Escalators: A Moving Gateway to Travel
Every train station represents a gateway to the railway system, and where the SNCF travel experience begins. Escalators are an integral part of this experience, since most passengers are likely to take one or more of them before they board their train. Ensuring that all of a station’s escalators are operational and running smoothly is therefore key to providing a positive travel experience, keeping the flow of passengers continuously moving to avoid pedestrian traffic jams and overcrowding on the platforms.
Using Predictive Maintenance to Increase Uptime
SNCF Gares & Connexions wanted to see if they could improve the availability rate of their escalators by using automatic sensors and AI-powered predictive maintenance to prevent breakdowns before they happened. The idea was to reduce downtime by using AI technology to monitor components and detect the first signs of weakness that could lead to equipment failure, then replace those defective or failing parts en masse during quiet periods when escalators were less in demand.
The overall goal was to facilitate an unimpeded journey into and out of train stations, in accordance with the objectives set by transportation authorities, such as Ile de France Mobilités.
SNCF Gares & Connexions tasked French energy provider Bouygues Energies & Services with testing out the technical feasibility of using a predictive maintenance solution for its escalators, and chose FieldBox.ai to be its AI partner, based on the maturity of their technical solution and the company’s ability to work in tandem with business experts. The AI operator met all the requirements the SNCF was looking for: it was able to conduct an equipment diagnosis and determine what kind of sensors were needed for the job; build a monitoring device from scratch, to be mounted directly on the machinery; and possessed a proven track record in algorithmic science and machine learning.
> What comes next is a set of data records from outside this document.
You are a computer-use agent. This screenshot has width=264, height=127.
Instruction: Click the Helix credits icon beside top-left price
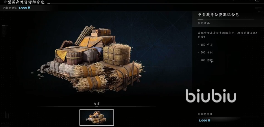[x=29, y=8]
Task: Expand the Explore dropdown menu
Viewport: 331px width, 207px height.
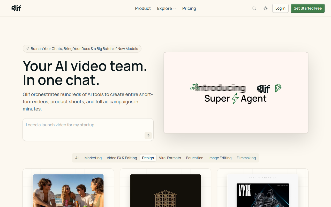Action: pos(166,8)
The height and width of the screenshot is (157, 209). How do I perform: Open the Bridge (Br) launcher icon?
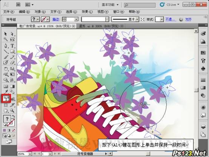coord(18,5)
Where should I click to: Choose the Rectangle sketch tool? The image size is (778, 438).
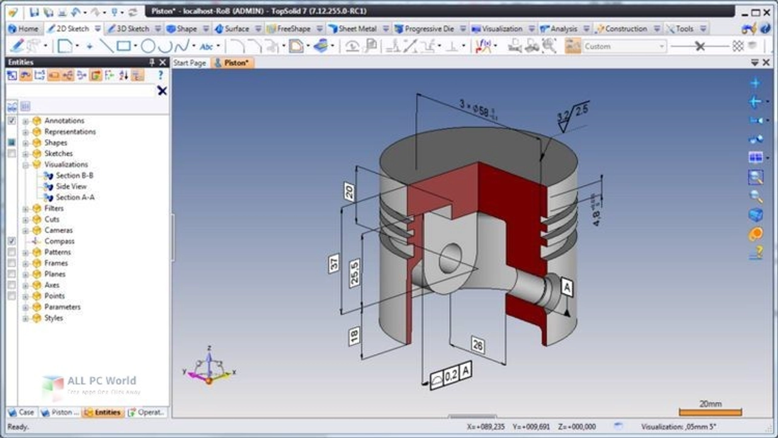pyautogui.click(x=123, y=46)
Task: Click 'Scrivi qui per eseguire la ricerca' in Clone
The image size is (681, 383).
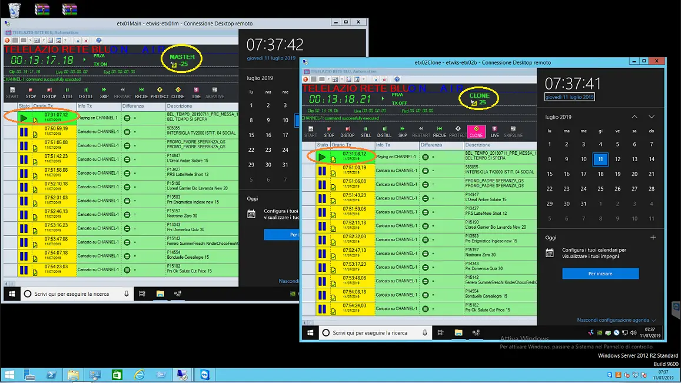Action: tap(370, 333)
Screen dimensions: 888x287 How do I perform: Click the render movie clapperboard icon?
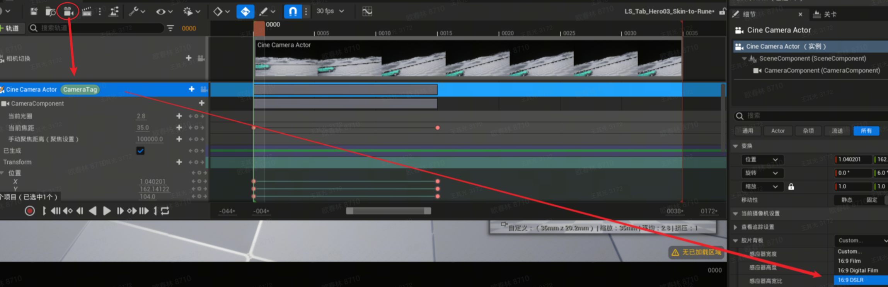pyautogui.click(x=87, y=12)
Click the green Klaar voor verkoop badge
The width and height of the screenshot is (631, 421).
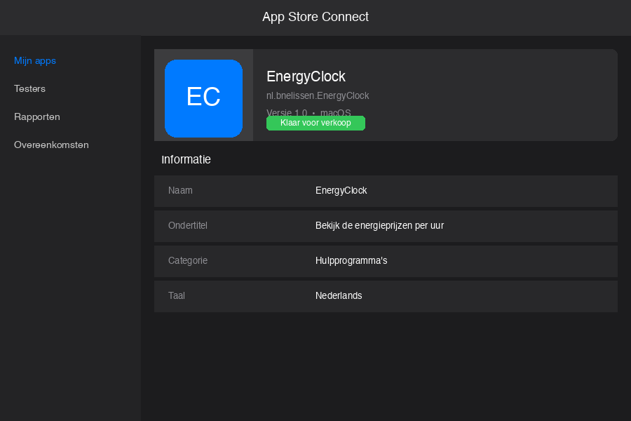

The benefits of predictive maintenance
Get notifications when problems are likely to arise, so you can replace parts and schedule maintenance in time to prevent breakdowns.
Save Money on Replacement Parts
Optimize your purchase price by ordering replacement parts well ahead of time, instead of at the last minute.
Minimize unnecessary wear and tear on escalators related to poorly functioning machinery, so that they need fixing less frequently.
Optimize Equipment Efficiency
Schedule maintenance for low-demand periods when equipment is less needed, and extend the lifespan of escalators by using them more efficiently.
Destination: Gare de l’Est
The railway operations specialist chose Paris’ Gare de l’Est, one of the capital city’s six main railway stations, to conduct its experiment. The team conducted field visits, interviewing the station’s on-site technical experts and operational managers to understand their needs, how the equipment worked, the context in which it was operated, and the issues surrounding the relationship between the operator, maintenance service providers and operational staff in the SNCF stations.
Together with Bouygues and Fieldbox.ai, they installed a data capture device that could be accessed remotely and LORA Objenious sensors to measure temperature and vibration at different points along a selected escalator. Watteco NKE sensors were also used to measure the electrical intensity of the power supply from the escalator motor and a version of FieldBox.ai cloud software was deployed and configured for the project requirements.
Looking ahead, SNCF Gares & Connexions plans to continue experimenting with predictive maintenance tools, finding new and innovative ways to integrate them into their operational maintenance procedures for all their equipment. For SNCF Gares & Connexions, Bouygues Energies & Services and FieldBox.ai, the bigger goal is to use their findings to establish a predictive model that can be applied to equipment across the transportation industry and ultimately create a better and more positive travel experience for all.